Tous les ans, la Cour de cassation, dans ses rapports annuels, appelle de ses voeux une réforme du système actuel. Les 49 personnes que nous avons entendues nous ont indiqué, presque de façon unanime, qu'il était nécessaire de changer la législation. Dans les autres pays européens, une place plus large est faite à la révision.

À l'heure actuelle, la personne condamnée doit faire la preuve de son innocence, non pas seulement apporter des éléments susceptibles de faire naître un doute sur sa culpabilité. Ce fut le cas, en particulier, dans l'affaire Machin, où un autre coupable a été désigné.

Nos travaux nous ont conduits à entendre la Chancellerie, la haute magistrature, mais aussi des avocats, des juristes, la commission nationale consultative des droits de l'homme ou encore M. Roland Agret, qui a été jusqu'à l'automutilation pour faire entendre sa cause. Nous avons également reçu M. Bruno Cotte, qui présidait la chambre criminelle lors de l'examen de la demande en révision de la garde des Sceaux dans l'affaire Seznec, le procureur général près la Cour de cassation, d'anciens procureurs généraux, l'actuel président de la chambre criminelle, le président de la commission de révision ainsi que deux anciennes présidentes de cette juridiction. C'est un travail immense que nous avons accompli avec notre foi et notre passion d'humanistes.

Nous ne souhaitons nullement créer un troisième degré de juridiction. En revanche, il nous paraît indispensable de remédier à l'erreur judiciaire. Il nous est insupportable de penser que le système actuel conduit des innocents en prison. L'analyse des décisions criminelles rendues en appel entre 2003 et 2005 est particulièrement éclairante. Sur les 1 262 personnes rejugées en appel d'une condamnation, 64 ont finalement été acquittées.

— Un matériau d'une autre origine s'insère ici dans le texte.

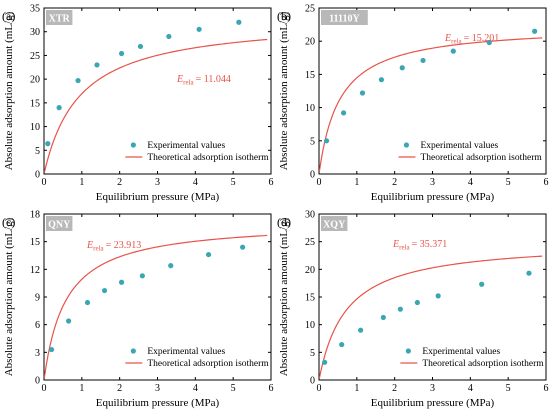 Image resolution: width=550 pixels, height=416 pixels. What do you see at coordinates (35, 216) in the screenshot?
I see `y-tick-label: 18` at bounding box center [35, 216].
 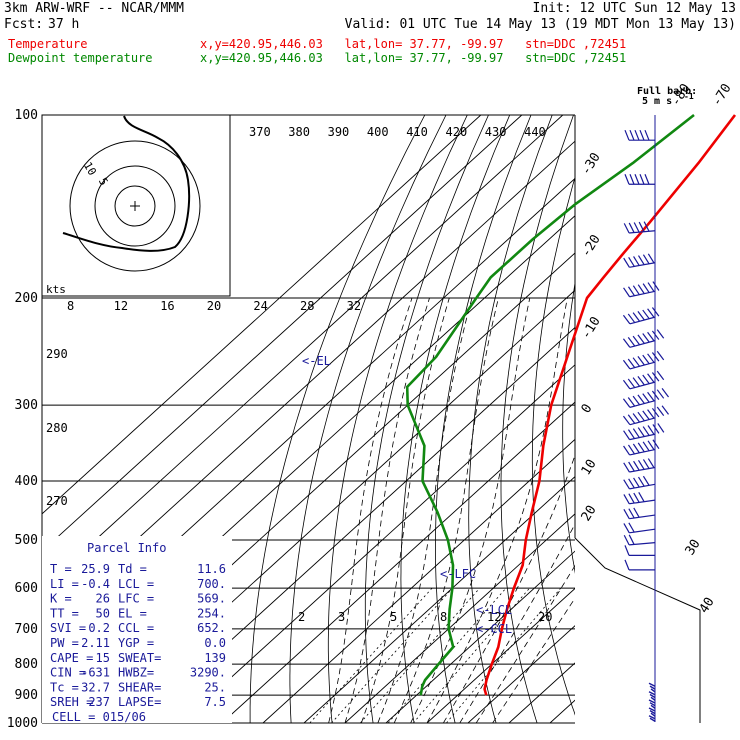 I want to click on full-barb-value: 5 m s, so click(x=657, y=102).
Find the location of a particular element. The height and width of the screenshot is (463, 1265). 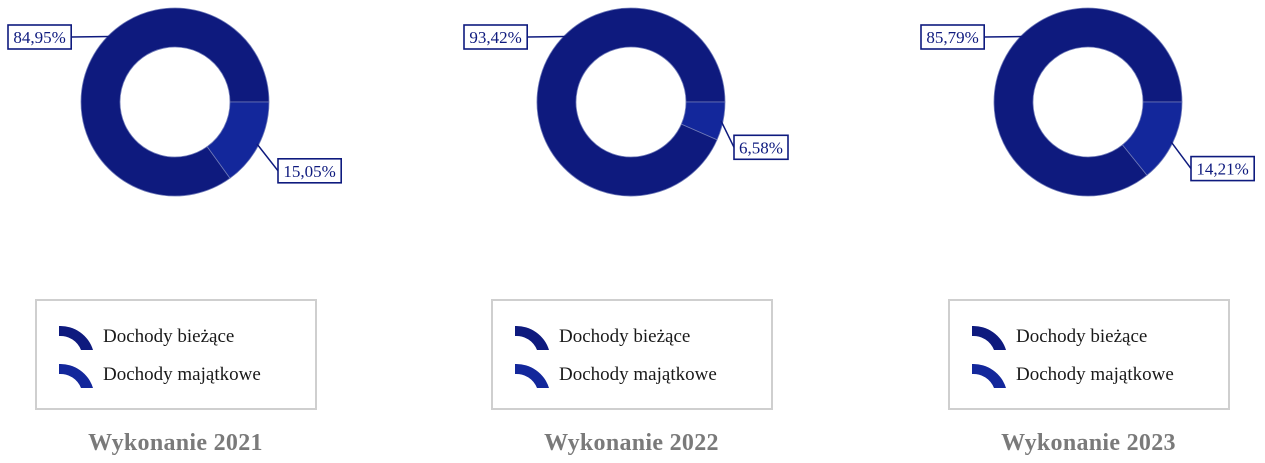

data-label: 6,58% is located at coordinates (761, 148).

Il y avait donc eu une erreur dans 64 dossiers. C'est beaucoup en comparaison des 8 condamnations criminelles qui ont été révisées depuis 1989.

Par ailleurs, l'extraordinaire évolution de la police technique et scientifique, en particulier dans le domaine de l'ADN – on peut connaître l'identité d'une personne à partir de traces biologiques infimes –, mais aussi dans le domaine de l'expertise en écritures, de l'analyse des voix et des odeurs, aurait dû conduire à plus grand nombre de décisions de révision, comme cela a été le cas aux États-Unis.

Un consensus s'est établi sur la nécessité de modifier les dispositions relatives à la révision des condamnations pénales. Nous nous félicitons également de l'accueil très favorable que nous ont réservé les magistrats. Je tiens à souligner que ces erreurs judiciaires ne sont pas fautives : nous sommes persuadés que le monde judiciaire travaille avec toute la rigueur nécessaire. M. le premier président de la Cour de cassation nous a d'ailleurs reçu longuement pour que nous trouvions, ensemble, des solutions qui respectent le monde judiciaire. Le chemin était étroit, comme l'a dit la garde des Sceaux elle-même ; les propositions que nous formulons vont permettre, à l'avenir, d'améliorer le fonctionnement de ces procédures.